Exercise:
Reproduce every record exactly as it appears, but not the pictures.

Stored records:

####################

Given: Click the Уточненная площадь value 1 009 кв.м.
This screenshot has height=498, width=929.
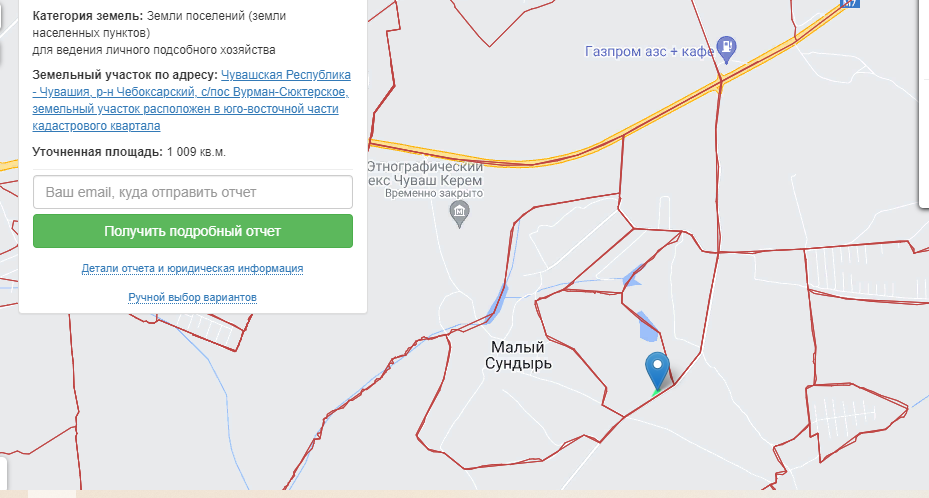Looking at the screenshot, I should 196,152.
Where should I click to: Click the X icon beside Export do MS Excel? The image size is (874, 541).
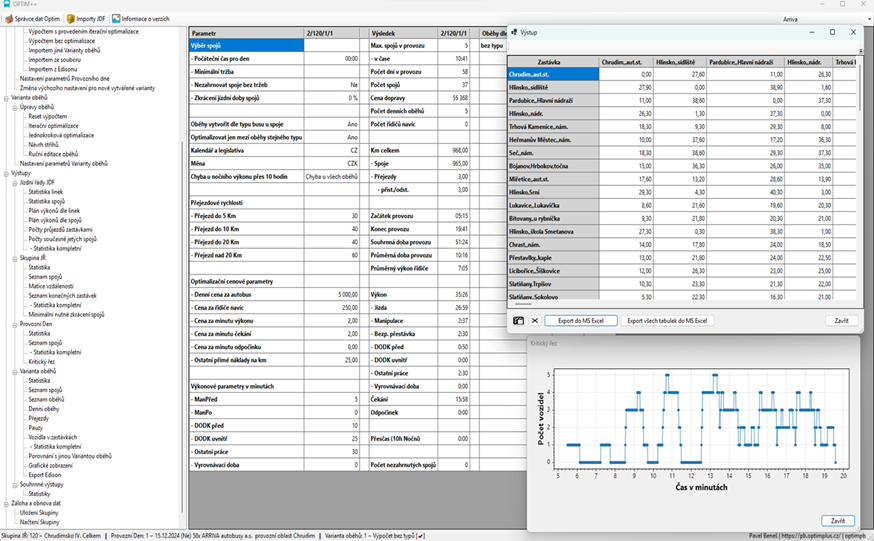point(535,321)
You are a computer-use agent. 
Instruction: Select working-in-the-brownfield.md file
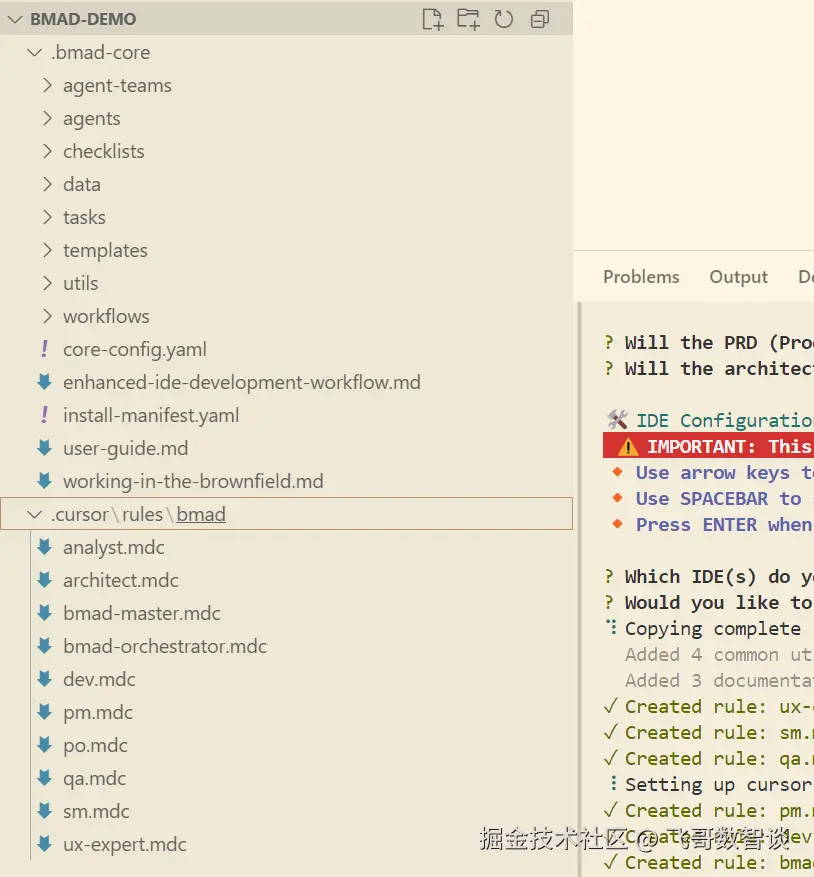point(193,481)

####################

Exercise solution:
Given: Click the Уточненная площадь value 1 009 кв.м.
This screenshot has height=498, width=929.
Looking at the screenshot, I should 196,152.
Where should I click to: Click the X icon beside Export do MS Excel? The image size is (874, 541).
point(535,321)
You are a computer-use agent. 
Instruction: Select working-in-the-brownfield.md file
point(193,481)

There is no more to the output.